### Work required
Output, exactly and in full, only the lines from the one containing "Viewport: 1027px width, 874px height." to the last line of the data. Pictures should not appear.

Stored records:
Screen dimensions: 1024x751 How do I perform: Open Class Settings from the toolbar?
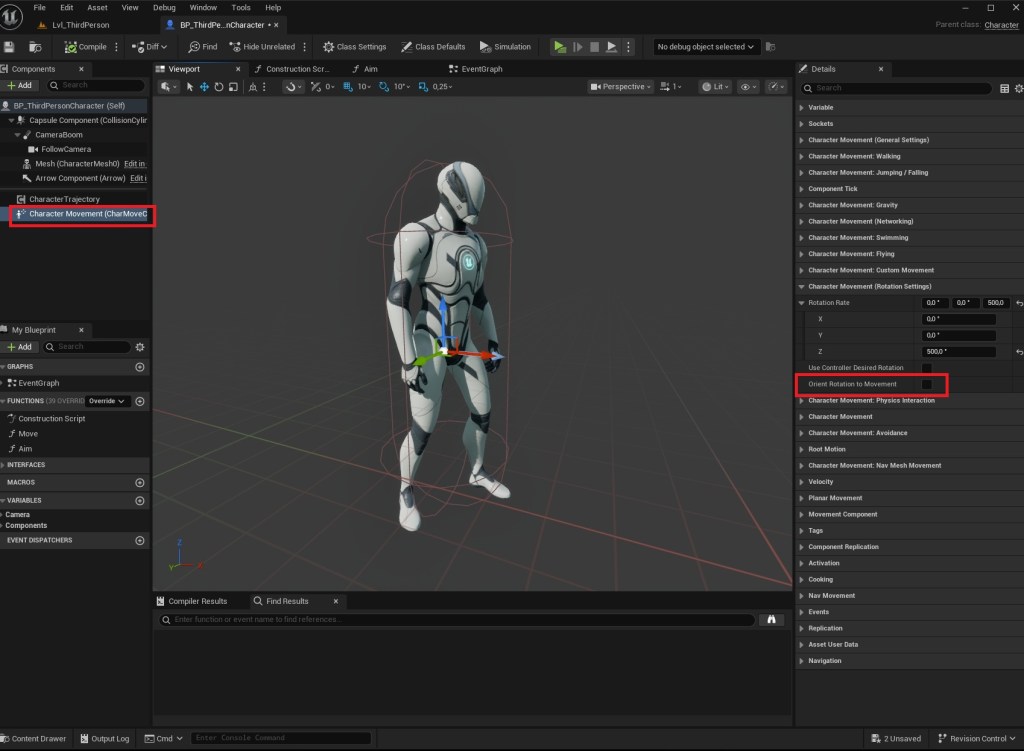pos(354,47)
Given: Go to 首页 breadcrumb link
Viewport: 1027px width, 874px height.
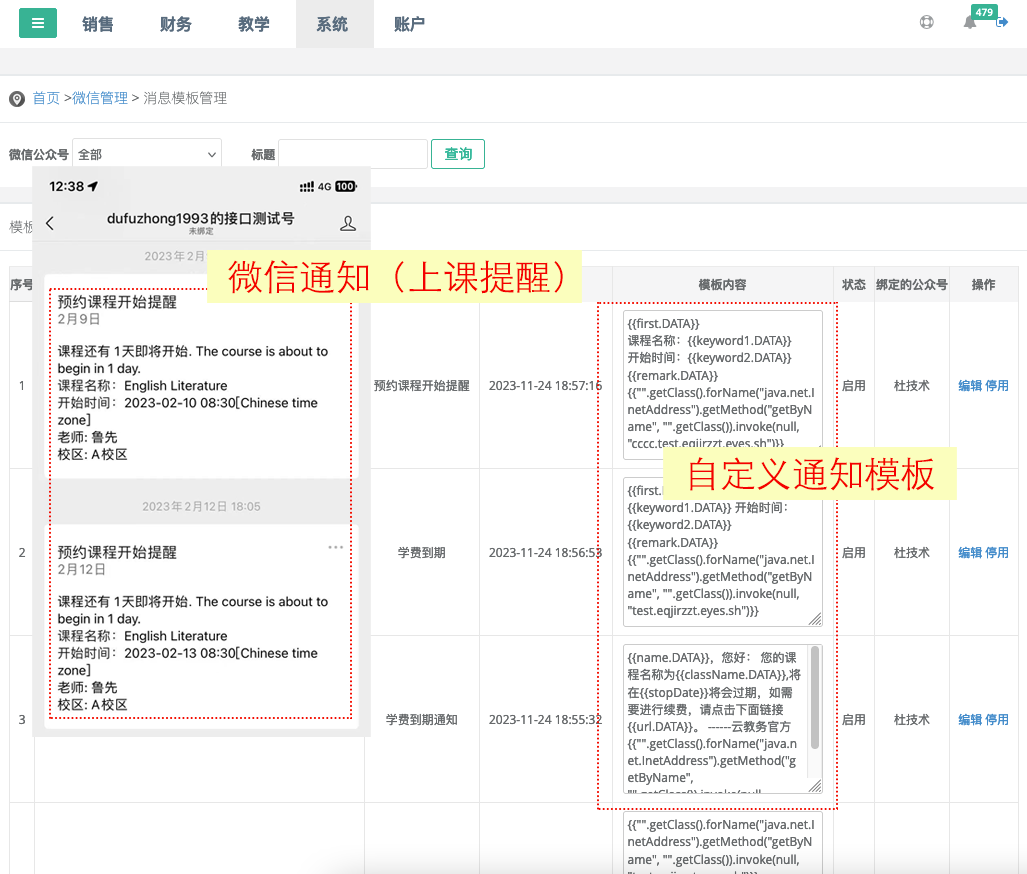Looking at the screenshot, I should (x=46, y=98).
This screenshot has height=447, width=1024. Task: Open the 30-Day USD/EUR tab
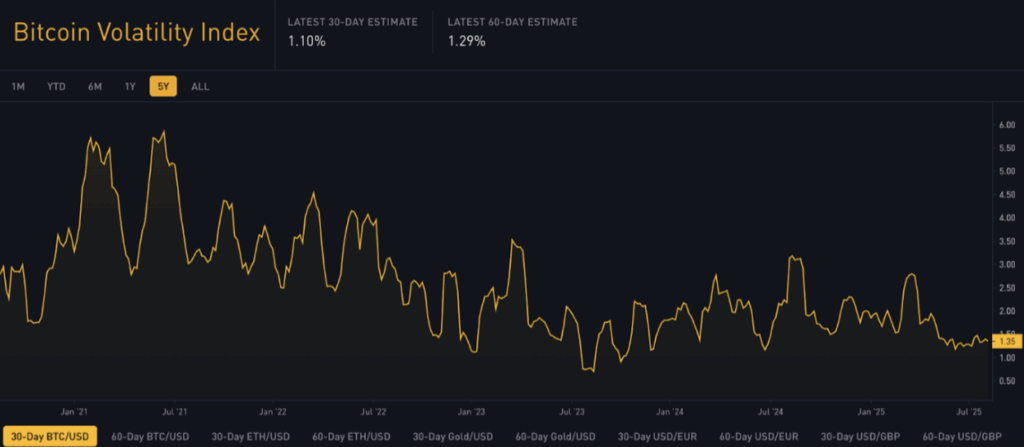[x=657, y=436]
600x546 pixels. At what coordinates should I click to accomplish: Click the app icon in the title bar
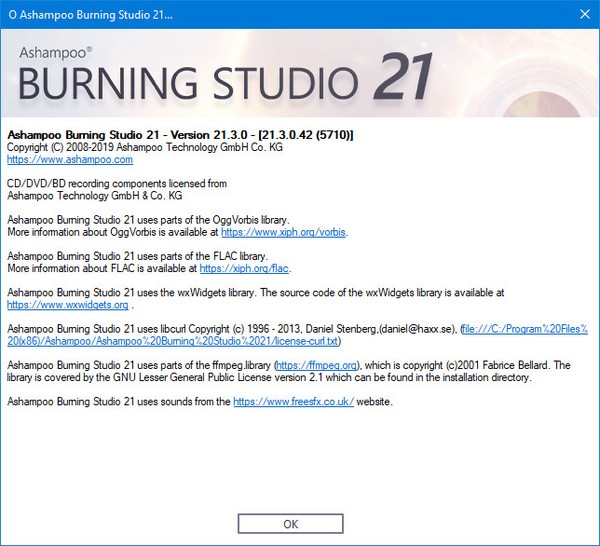(11, 17)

### Exercise answer
Viewport: 1027px width, 874px height.
Looking at the screenshot, I should (x=46, y=98).
This screenshot has height=447, width=1024. Task: Open the 30-Day USD/EUR tab
[x=657, y=436]
600x546 pixels. At what coordinates should I click to accomplish: Click the app icon in the title bar
(11, 17)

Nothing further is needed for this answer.